Full Report
Maybe if your hand has 200+ fingers... Gainsight CEO Chuck Ganapathi downplayed the victim count related to his company's recent breach, saying he's only aware of "a handful of customers" who had their data affected after Salesforce flagged unusual activity involving Gainsight's connected app.…
Analysis Summary
# Incident Report: Gainsight Connected App Compromise via Salesforce Integration
## Executive Summary
Gainsight experienced a security breach stemming from unusual activity flagged by Salesforce involving Gainsight's connected application. This incident resulted in the compromise of customer tokens, leading to unauthorized access to data for an unconfirmed number of customers.

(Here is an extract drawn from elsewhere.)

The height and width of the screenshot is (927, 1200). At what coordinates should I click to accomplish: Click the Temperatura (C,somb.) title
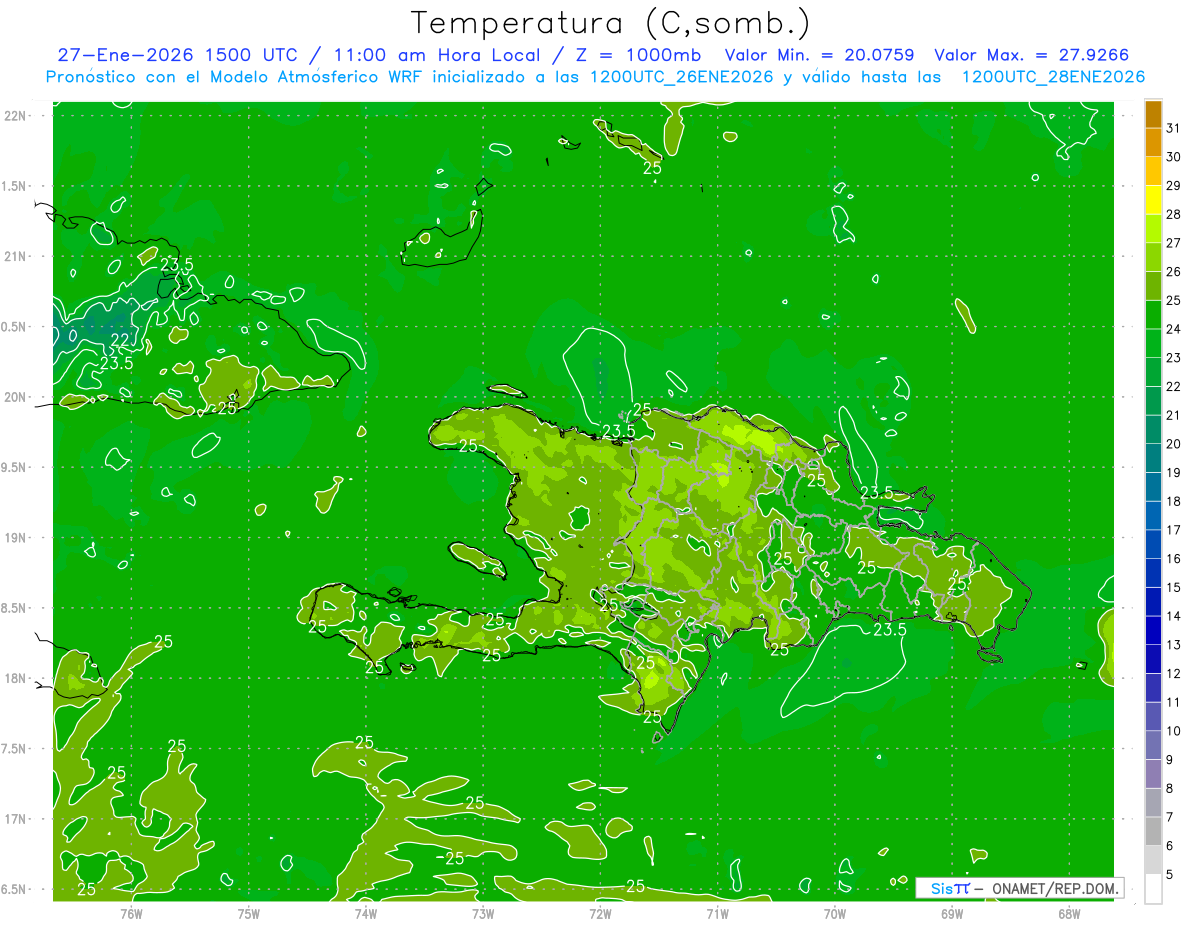coord(611,23)
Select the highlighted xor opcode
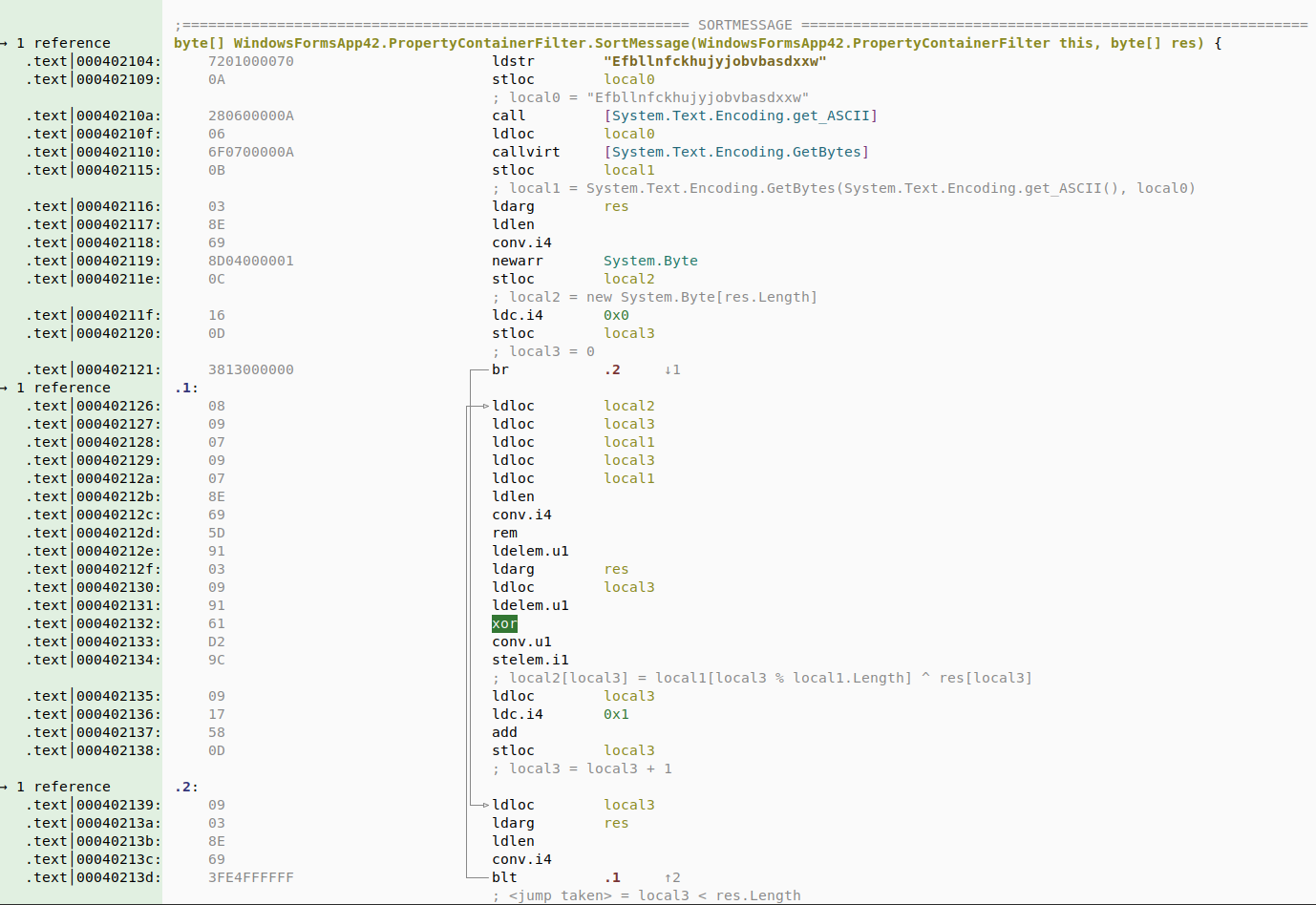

Response actions included Salesforce revoking all tokens and Gainsight disabling the Salesforce integration while forensic investigation is underway.
## Incident Details
- Discovery Date: November 19 (When Salesforce first flagged activity)

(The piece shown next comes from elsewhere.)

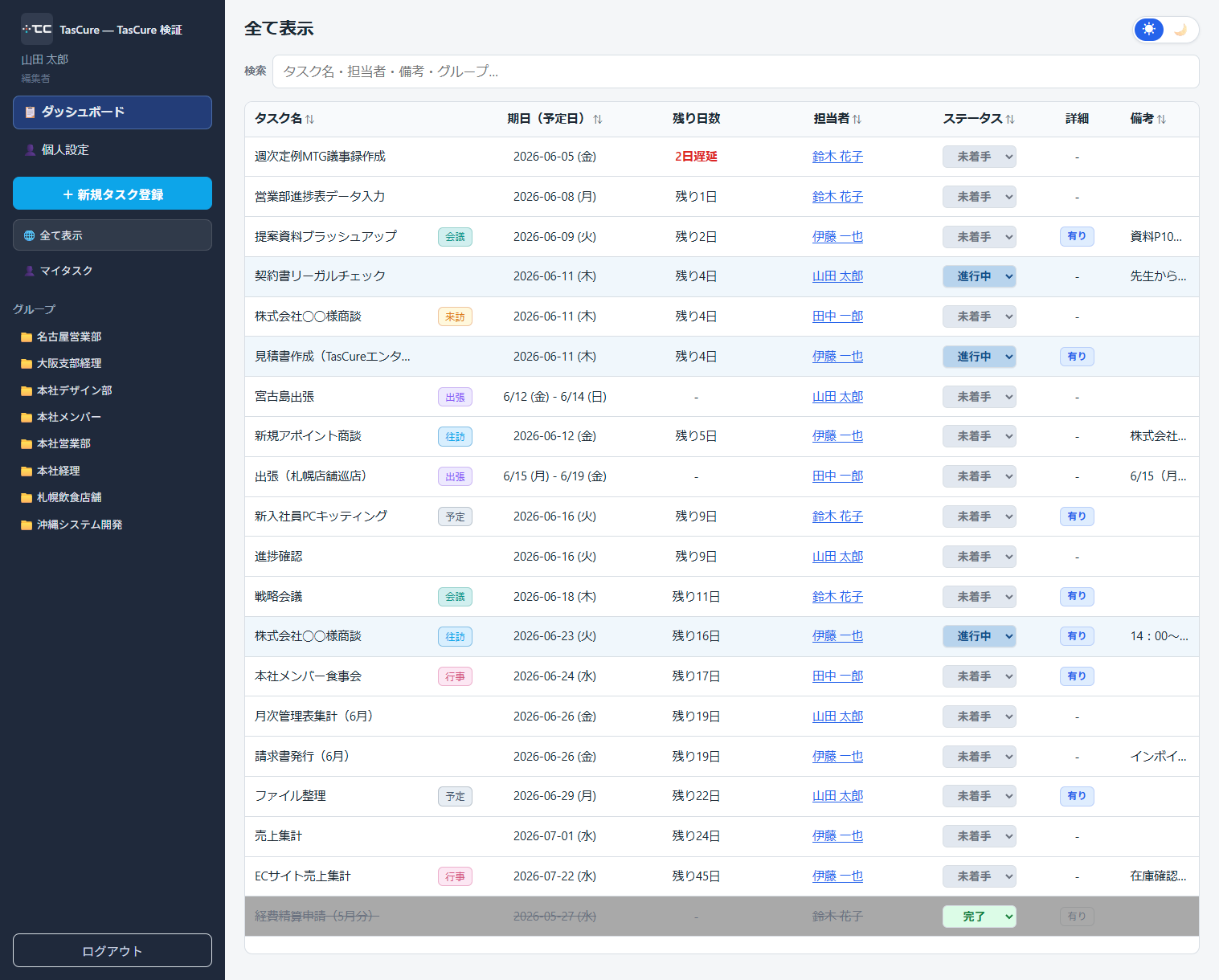The height and width of the screenshot is (980, 1219).
Task: Click ログアウト button
Action: click(112, 950)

- Incident Date: Occurred prior to November 19, 2025
- Affected Organization: Gainsight
- Sector: Customer Success Platform / SaaS
- Geography: Not specified (Global customer base implied)
## Timeline of Events
### Initial Access
- Date/Time: Prior to Nov 19, 2025
- Vector: Compromise related to Gainsight's connected application interacting with Salesforce environment.
- Details: Suspicious activity was observed within the Gainsight connected app environment on Salesforce.
### Lateral Movement
- Vector: Compromised customer tokens allowed unauthorized access.
- Details: Implied that threat actors moved to access customer data associated with these tokens. Other platforms like HubSpot and Zendesk also revoked access to Gainsight connectors, suggesting potential related concerns or preemptive action.
### Data Exfiltration/Impact
- Details: Customer data was stolen or accessed. The CEO claims only a "handful of customers" were affected, while Google Threat Intelligence Group (GTIG) is aware of over 200 potentially affected Salesforce instances.
### Detection & Response
- **Discovery:** Salesforce flagged unusual activity involving Gainsight's connected app on November 19.
- **Response:** Salesforce revoked all access and refresh tokens associated with Gainsight-published applications. Gainsight disabled its Salesforce integration and is conducting forensic analysis. Gainsight is providing support to allegedly affected customers.
## Attack Methodology
- Initial Access: Exploitation via a connected application communicating with the Salesforce platform.
- Persistence: Not detailed, implied through compromised tokens.
- Privilege Escalation: Not detailed.
- Defense Evasion: Not detailed.
- Credential Access: Compromise of customer tokens related to the Gainsight connected application.
- Discovery: Not detailed, though indicators of compromise linked to ShinyHunters suggest potential threat actor reconnaissance.
- Lateral Movement: Accessing data within connected customer Salesforce instances via compromised tokens.
- Collection: Theft of customer data associated with affected tokens.
- Exfiltration: Not detailed.
- Impact: Unauthorized data access and theft.
## Impact Assessment
- Financial: Not specified.
- Data Breach: Customer data was affected. Discrepancy exists between company assessment ("handful") and threat intelligence awareness (200+ Salesforce instances).
- Operational: Gainsight's Salesforce integration was disabled as of the update, causing operational disruption for customers relying on that connection. Gainsight hosted town halls to assist customers. Login issues for a subset of GSuite SSO customers were also being investigated.
- Reputational: Negative impact due to data breach disclosure and conflicting reports on the scope of compromise.
## Indicators of Compromise
- Network indicators: Indicators of compromise linked to the threat actor ShinyHunters were published in Salesforce Security Advisory documentation (Specific indicators not detailed in this summary text).
- File indicators: Not specified.
- Behavioral indicators: Unusual activity flagged by Salesforce involving the Gainsight connected app.
## Response Actions
- **Containment:** Salesforce revoked all access and refresh tokens associated with Gainsight-published applications.
- **Eradication:** Forensic investigation is ongoing, led by Mandiant (Google's incident response team).
- **Recovery:** Gainsight disabled its Salesforce integration; status on reconnection is pending forensic review. Gainsight is directly engaging with affected customers.
## Lessons Learned
- Reliance on third-party connected applications introduces significant risk, requiring robust external access management and monitoring of token usage.
- Significant discrepancy exists in assessing the true scope of customer impact between the affected vendor (Gainsight) and external threat intelligence/partner monitoring (Salesforce/GTIG).
## Recommendations
- Immediately review and audit all connected applications and OAuth token usage across critical platforms (Salesforce, HubSpot, Zendesk, etc.).
- Implement stricter application-level authorization policies to limit the blast radius upon token compromise.
- Establish clear, standardized communication protocols for immediately sharing confirmed scope data with partners (Salesforce) and the public to mitigate confusion.